Success is failure turned inside out;
The silver tint of the clouds of doubt;
And you never can tell how
close you are,
It may be near when it seems afar,
So stick to the fight when you're
hardest hit;
It's when things seem worst
that you mustn't quit

The poem, entitled Don't Quit, is standard motivational fare, the kind that football teams silk-screen onto T-shirts during training camp. But the words are not nearly as important to Roethlisberger as the man who used to read them aloud. Terry Hoeppner taught Roethlisberger the poem long before either of them really needed it. When Hoeppner was the coach at Miami (Ohio) University and Roethlisberger was his quarterback, Hoeppner would recite it until his players rolled their eyes.

Then, in 2006, the poem took on new meaning. After Roethlisberger suffered multiple facial fractures in a June motorcycle accident and Hoeppner suffered a recurrence of a brain tumor, Don't Quit became a mantra for a quarterback and a coach both plagued by clouds of doubt. During one of many hospital visits, Roethlisberger and Hoeppner struck a pact: If one of them made it back onto the field, so would the other. "We talked about it a lot," Roethlisberger says. "We even called ourselves the Comeback Kids. We were going to return -- together -- and be successful together."

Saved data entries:
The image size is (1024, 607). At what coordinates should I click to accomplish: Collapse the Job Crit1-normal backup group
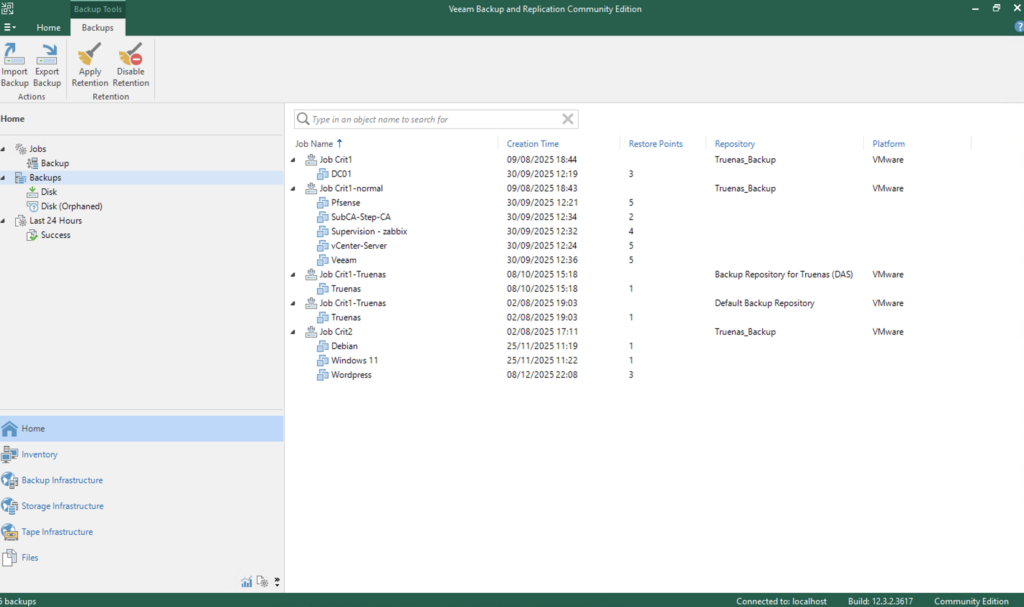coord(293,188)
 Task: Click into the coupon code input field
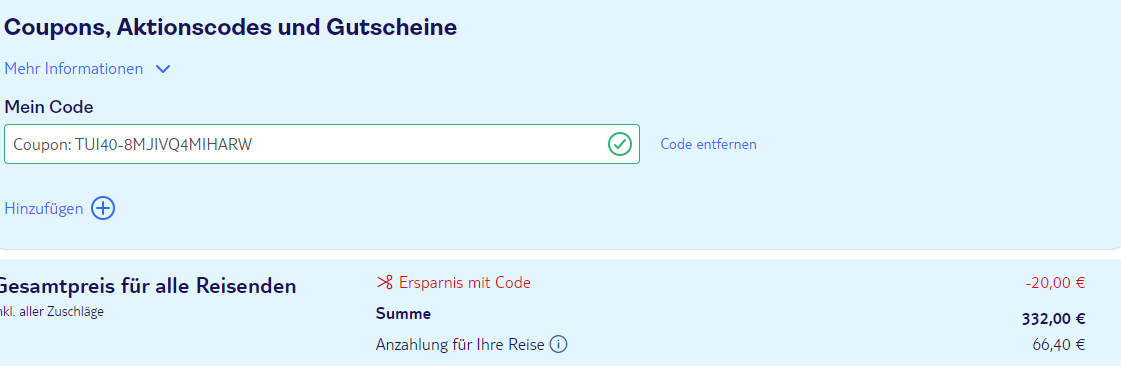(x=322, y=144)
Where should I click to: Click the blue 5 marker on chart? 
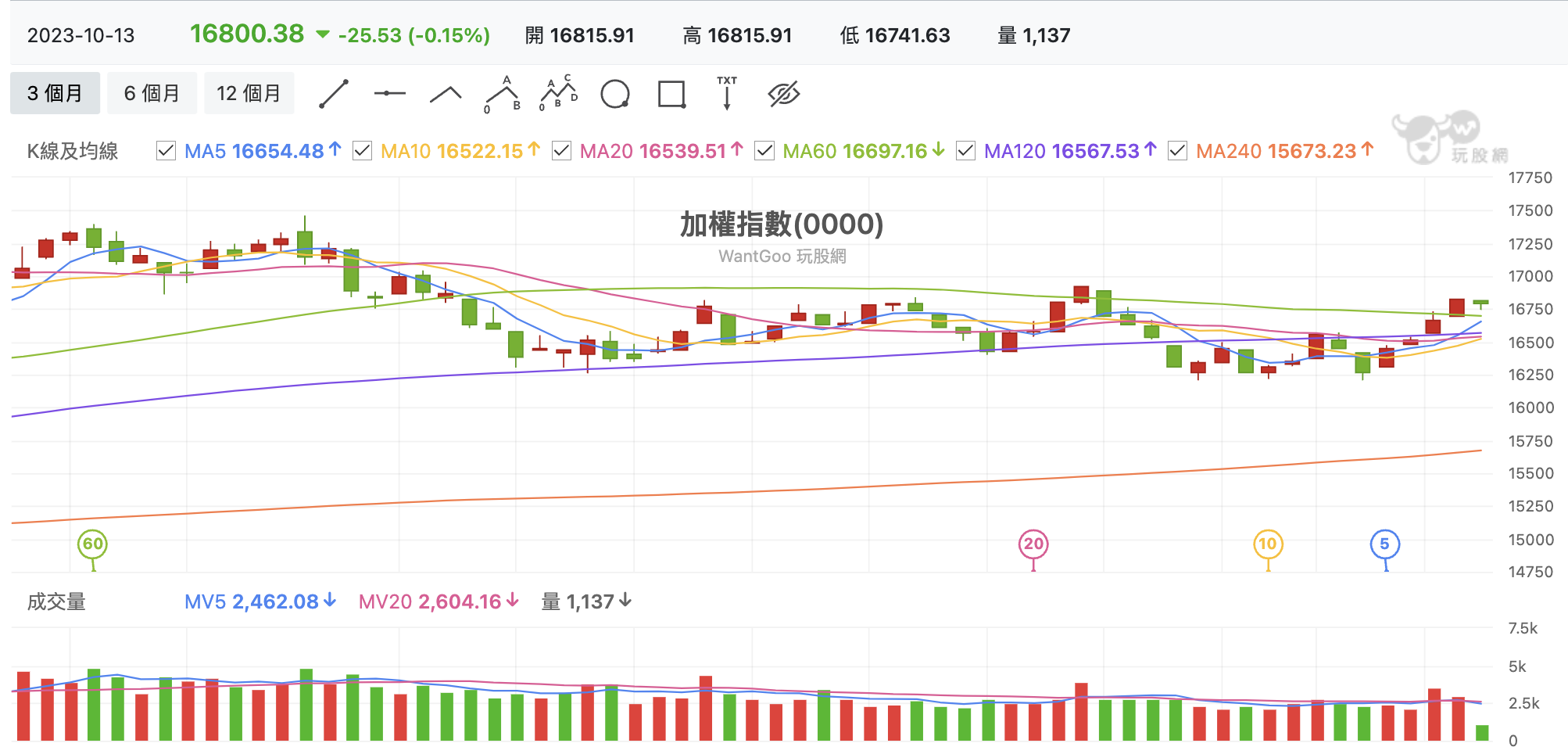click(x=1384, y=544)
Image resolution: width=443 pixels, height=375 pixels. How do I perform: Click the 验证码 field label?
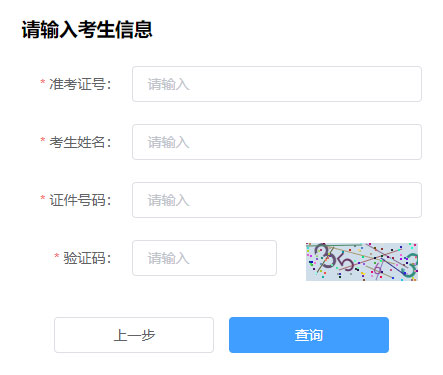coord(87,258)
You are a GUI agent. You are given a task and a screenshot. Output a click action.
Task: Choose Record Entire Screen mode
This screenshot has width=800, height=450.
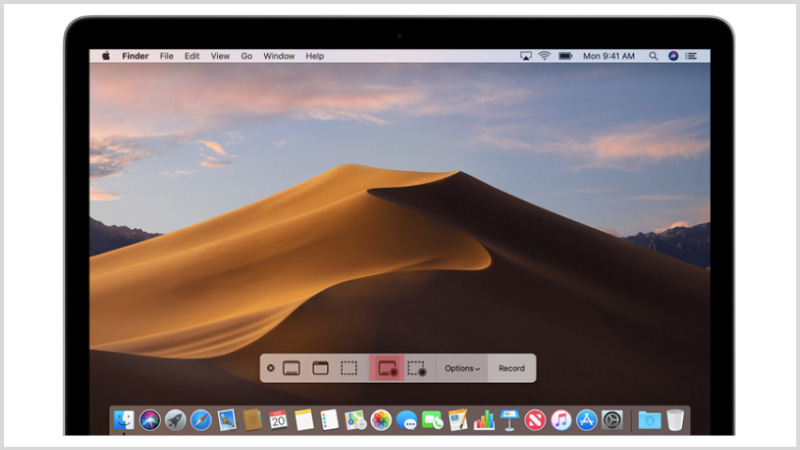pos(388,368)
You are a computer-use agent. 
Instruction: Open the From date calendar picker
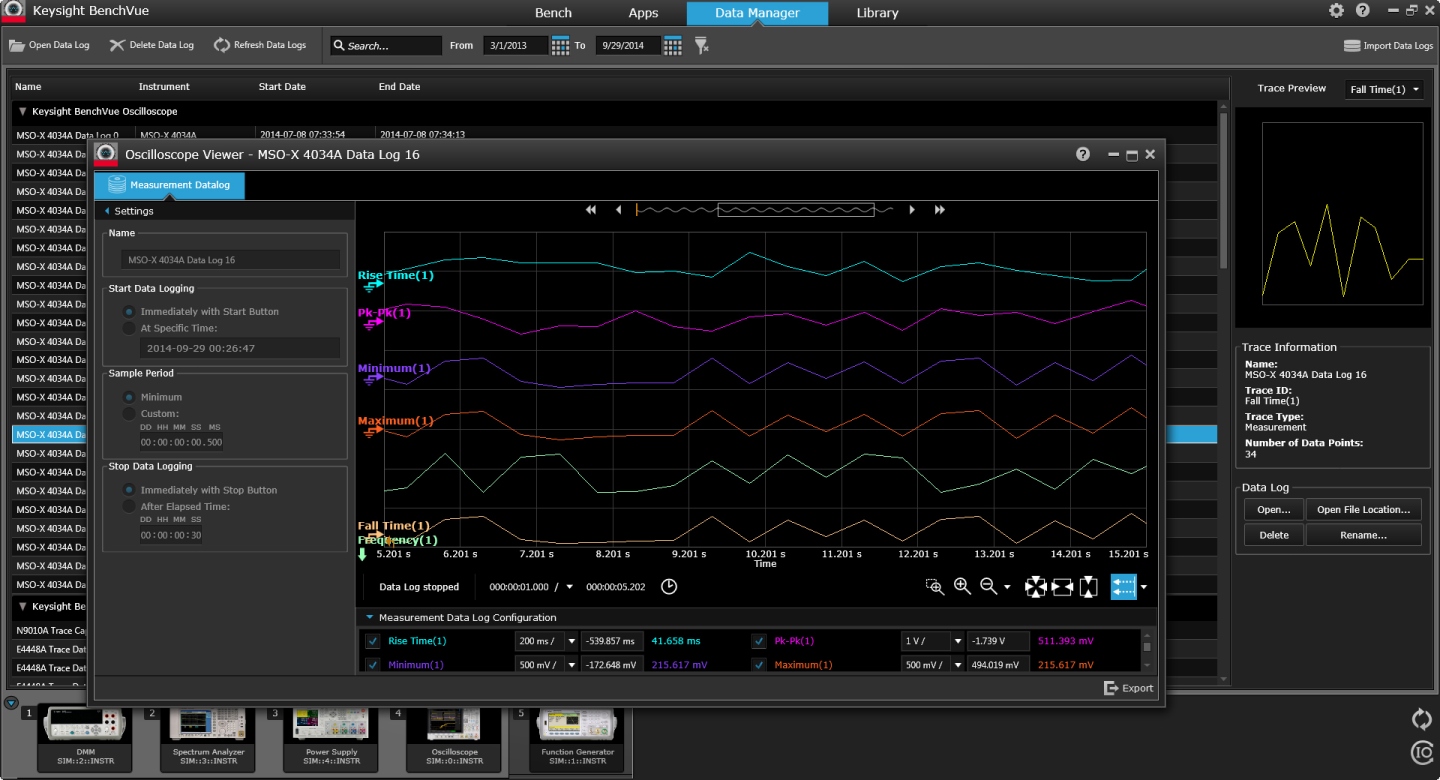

■ What to work on
Reproduce the Don't Quit passage in full, word for word. These entries have no connection to the Don't Quit passage.

■ Completed exercise
Success is failure turned inside out;
The silver tint of the clouds of doubt;
And you never can tell how
close you are,
It may be near when it seems afar,
So stick to the fight when you're
hardest hit;
It's when things seem worst
that you mustn't quit

The poem, entitled Don't Quit, is standard motivational fare, the kind that football teams silk-screen onto T-shirts during training camp. But the words are not nearly as important to Roethlisberger as the man who used to read them aloud. Terry Hoeppner taught Roethlisberger the poem long before either of them really needed it. When Hoeppner was the coach at Miami (Ohio) University and Roethlisberger was his quarterback, Hoeppner would recite it until his players rolled their eyes.

Then, in 2006, the poem took on new meaning. After Roethlisberger suffered multiple facial fractures in a June motorcycle accident and Hoeppner suffered a recurrence of a brain tumor, Don't Quit became a mantra for a quarterback and a coach both plagued by clouds of doubt. During one of many hospital visits, Roethlisberger and Hoeppner struck a pact: If one of them made it back onto the field, so would the other. "We talked about it a lot," Roethlisberger says. "We even called ourselves the Comeback Kids. We were going to return -- together -- and be successful together."